I've been experimenting with the summary statistics library for computing correlation matrices. I'm using a large sample matrix (10000x6000) of random double values. I've found that the VSL_SS_METHOD_FAST algorithm does a reasonable job of quickly computing the correlation matrix. However, the algorithm does not seem to use more than 6 threads, no matter how I tweak it. I assume that this large matrix could benefit from using more threads, but even on the Intel Phi I can't persuade MKL to use more than 6.
(I've determined that 6 threads are in use both through observing my test case with top, and from setting KMP_AFFINITY=verbose and observing the output.)

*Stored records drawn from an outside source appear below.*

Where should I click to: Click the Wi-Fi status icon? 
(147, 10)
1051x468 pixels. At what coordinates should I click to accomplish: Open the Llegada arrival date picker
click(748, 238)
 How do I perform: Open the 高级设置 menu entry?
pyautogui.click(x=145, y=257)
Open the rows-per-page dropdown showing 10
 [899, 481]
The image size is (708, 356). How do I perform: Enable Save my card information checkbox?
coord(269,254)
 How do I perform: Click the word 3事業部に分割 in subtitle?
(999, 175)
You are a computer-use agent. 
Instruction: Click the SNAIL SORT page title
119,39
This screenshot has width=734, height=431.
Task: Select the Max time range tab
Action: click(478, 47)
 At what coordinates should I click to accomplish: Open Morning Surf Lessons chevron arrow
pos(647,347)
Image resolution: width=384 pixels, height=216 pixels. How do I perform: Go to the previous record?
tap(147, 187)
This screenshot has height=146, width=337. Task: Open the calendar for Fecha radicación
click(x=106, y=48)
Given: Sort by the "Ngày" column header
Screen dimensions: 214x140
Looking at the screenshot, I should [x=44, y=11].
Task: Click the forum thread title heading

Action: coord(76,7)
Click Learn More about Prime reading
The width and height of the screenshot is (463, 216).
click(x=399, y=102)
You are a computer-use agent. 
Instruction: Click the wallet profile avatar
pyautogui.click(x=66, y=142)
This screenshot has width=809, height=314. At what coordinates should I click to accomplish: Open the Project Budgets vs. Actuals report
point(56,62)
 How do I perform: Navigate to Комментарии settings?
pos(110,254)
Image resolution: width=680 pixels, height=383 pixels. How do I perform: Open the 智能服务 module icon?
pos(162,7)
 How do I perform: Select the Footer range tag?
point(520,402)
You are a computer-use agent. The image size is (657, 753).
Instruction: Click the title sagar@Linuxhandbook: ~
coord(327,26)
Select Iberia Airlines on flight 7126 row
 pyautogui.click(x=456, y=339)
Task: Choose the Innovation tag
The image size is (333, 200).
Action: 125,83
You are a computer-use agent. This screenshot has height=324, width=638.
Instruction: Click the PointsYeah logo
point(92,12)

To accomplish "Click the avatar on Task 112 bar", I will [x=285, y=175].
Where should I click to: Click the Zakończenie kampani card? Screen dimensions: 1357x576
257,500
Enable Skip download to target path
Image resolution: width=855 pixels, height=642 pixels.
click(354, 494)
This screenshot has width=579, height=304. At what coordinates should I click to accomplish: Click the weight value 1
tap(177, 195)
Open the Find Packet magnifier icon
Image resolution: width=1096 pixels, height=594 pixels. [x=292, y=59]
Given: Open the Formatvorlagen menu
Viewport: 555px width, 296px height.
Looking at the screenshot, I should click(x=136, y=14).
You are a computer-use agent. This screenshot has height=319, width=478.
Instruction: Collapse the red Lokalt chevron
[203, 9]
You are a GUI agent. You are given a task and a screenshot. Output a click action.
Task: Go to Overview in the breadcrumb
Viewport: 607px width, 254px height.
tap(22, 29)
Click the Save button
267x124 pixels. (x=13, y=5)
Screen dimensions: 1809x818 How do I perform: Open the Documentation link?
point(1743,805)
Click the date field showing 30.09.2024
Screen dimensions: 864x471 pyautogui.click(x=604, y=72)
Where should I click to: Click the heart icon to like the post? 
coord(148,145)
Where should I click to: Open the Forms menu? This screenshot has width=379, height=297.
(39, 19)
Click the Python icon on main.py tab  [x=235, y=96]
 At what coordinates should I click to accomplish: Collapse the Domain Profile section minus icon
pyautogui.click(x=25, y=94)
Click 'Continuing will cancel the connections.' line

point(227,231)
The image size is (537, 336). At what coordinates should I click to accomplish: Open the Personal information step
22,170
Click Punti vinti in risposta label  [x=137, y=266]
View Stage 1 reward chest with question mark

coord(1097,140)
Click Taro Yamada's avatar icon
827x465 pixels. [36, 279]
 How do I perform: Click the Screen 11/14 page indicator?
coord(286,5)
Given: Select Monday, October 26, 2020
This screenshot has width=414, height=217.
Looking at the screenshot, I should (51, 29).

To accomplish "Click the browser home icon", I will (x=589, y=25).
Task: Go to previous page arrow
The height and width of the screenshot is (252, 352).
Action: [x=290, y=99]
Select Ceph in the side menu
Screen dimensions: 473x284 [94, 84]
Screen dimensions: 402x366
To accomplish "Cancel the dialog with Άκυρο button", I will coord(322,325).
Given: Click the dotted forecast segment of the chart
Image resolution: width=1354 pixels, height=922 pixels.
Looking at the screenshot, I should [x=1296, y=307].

I call mkl_set_num_threads(240) and mkl_set_dynamic(0) before I run my test case. After the test case, I compute the dot product of a large vector with itself using ddot. This demonstrates that MKL is able to use 240 threads - it's only the VLSS functions which seem to be restricted to 6 threads.
I've tested that the problem occurs with both VSL_SS_METHOD_FAST and VSL_SS_METHOD_1PASS, and with both VSL_SS_MATRIX_STORAGE_ROWS and VSL_SS_MATRIX_STORAGE_COLS.
How can I fully exploit available processors (particularly on the Phi) to compute correlation matrices?
(I've tried attaching a test case to this, but I keep getting an AJAX HTTP error 550 from the forum.)